Dynamics of Induced Systems

TL;DR

This paper explores the relationship between the dynamics of a continuous map on a metric space and the induced map on the space of compact subsets, focusing on transitivity and other properties.

Contribution

It introduces a detailed analysis of the dynamical properties of induced systems on compact subsets, linking the dynamics of the original map to the induced map.

Findings

Characterization of transitive points in the induced system

Examples illustrating the dynamics of the induced system

Insights into the properties of the induced system $(2^X,f_*)$

Abstract

In this paper, we study the dynamical properties of actions on the space of compact subsets of the phase space.
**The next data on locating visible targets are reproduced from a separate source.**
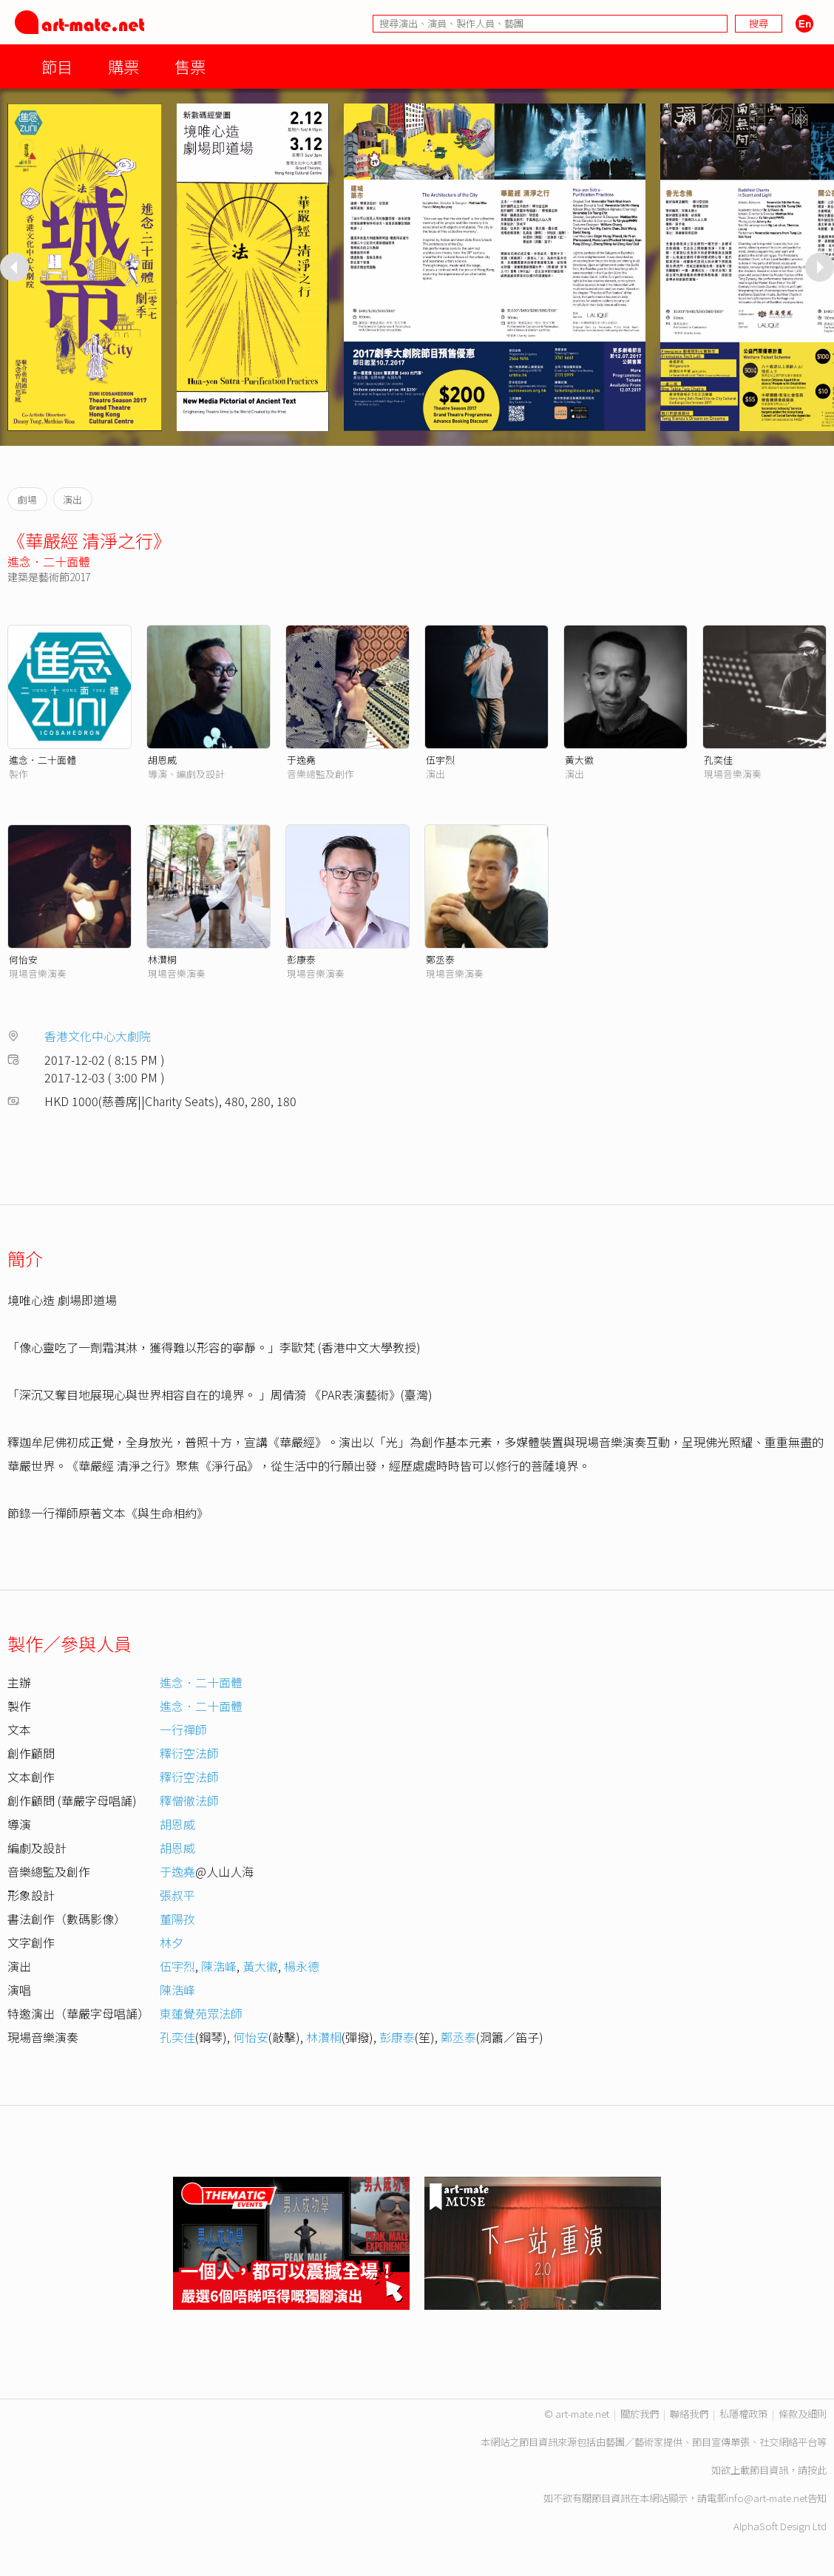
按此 (817, 2470)
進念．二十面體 (48, 561)
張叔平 (177, 1895)
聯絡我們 (689, 2414)
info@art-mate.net (766, 2498)
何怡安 (23, 959)
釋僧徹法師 (189, 1800)
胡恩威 (162, 760)
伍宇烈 (440, 760)
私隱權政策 (743, 2414)
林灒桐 (162, 959)
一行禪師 (183, 1729)
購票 (123, 66)
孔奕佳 (718, 760)
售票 (190, 66)
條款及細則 (803, 2414)
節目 (56, 66)
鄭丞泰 (440, 959)
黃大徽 (579, 760)
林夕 (171, 1942)
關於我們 (639, 2414)
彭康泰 (301, 959)
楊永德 (301, 1966)
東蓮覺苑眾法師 (201, 2013)
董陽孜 (177, 1919)
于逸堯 (301, 760)
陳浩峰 (219, 1966)
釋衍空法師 (189, 1753)
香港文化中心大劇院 (97, 1036)
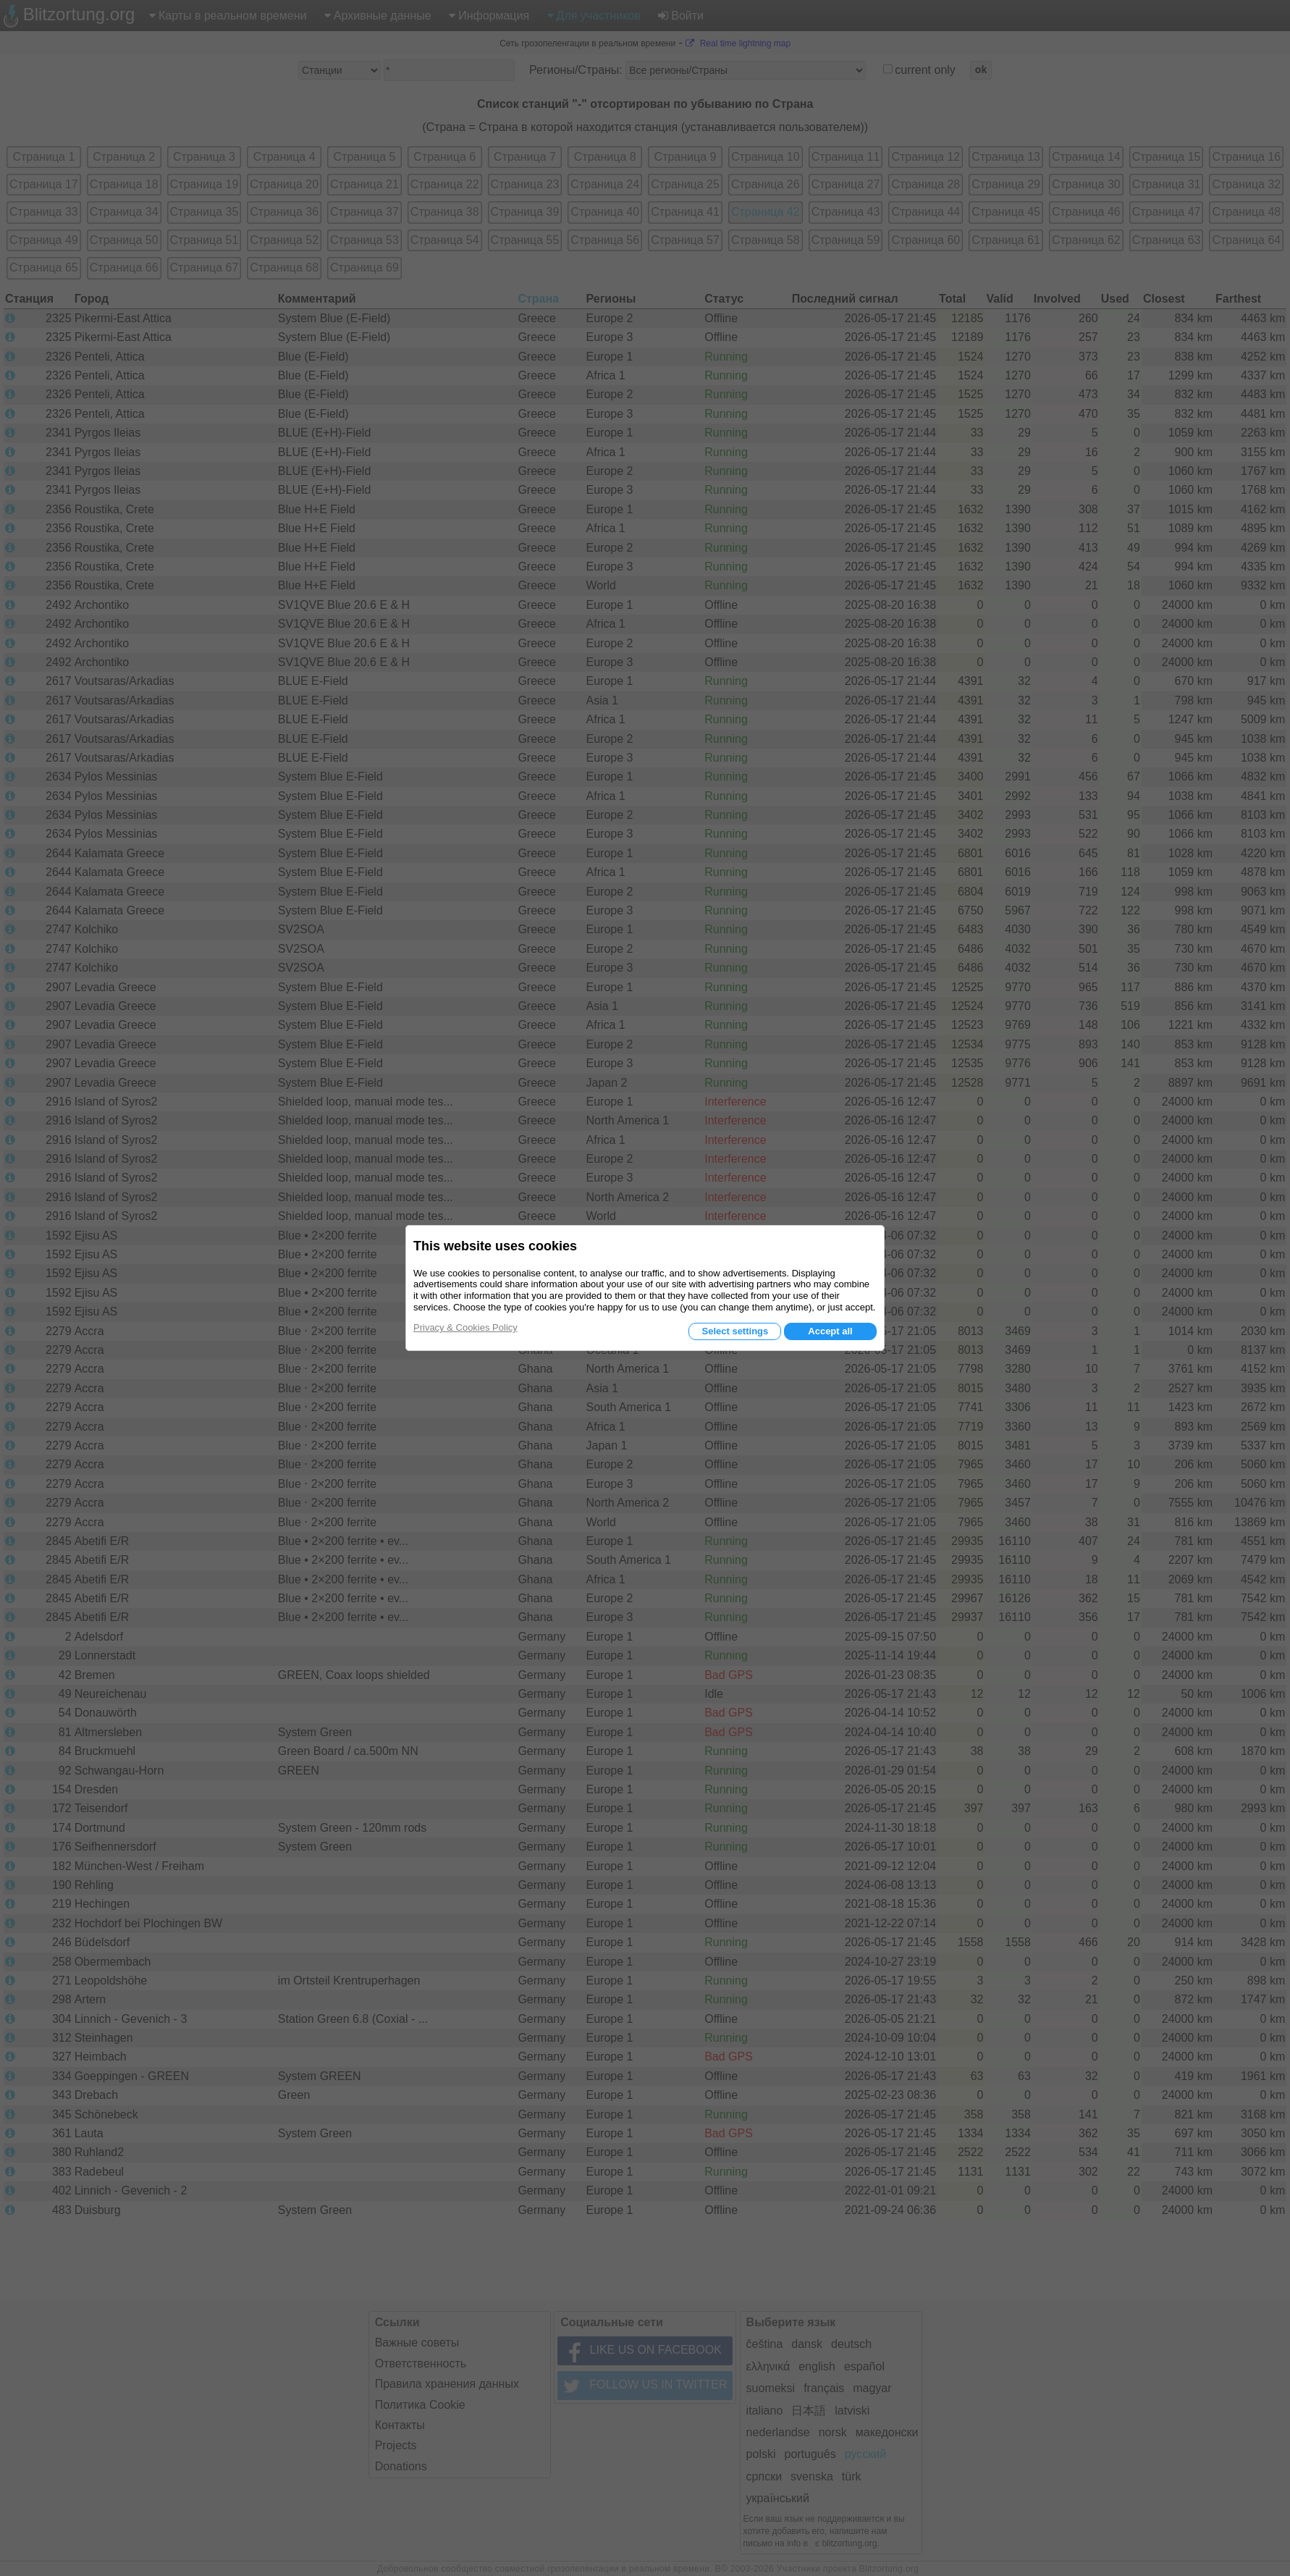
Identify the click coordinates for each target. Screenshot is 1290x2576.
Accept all (830, 1331)
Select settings (734, 1331)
More precisely, if $X$ is a metric space, let $2^X$ denote the space of non-empty compact subsets of $X$ provided with the Hausdorff topology. If $f$ is a continuous self-map on $X$, there is a naturally induced continuous self-map $f_*$ on $2^X$. Our main theme is the interrelation between the dynamics of $f$ and $f_*$. For such a study, it is useful to consider the space $\mathcal{C}(K,X)$ of continuous maps from a Cantor set $K$ to $X$ provided with the topology of uniform convergence, and $f_*$ induced on $\mathcal{C}(K,X)$ by composition of maps. We mainly study the properties of transitive points of the induced system $(2^X,f_*)$ both topologically and dynamically, and give some examples. We also look into some more properties of the system $(2^X,f_*)$.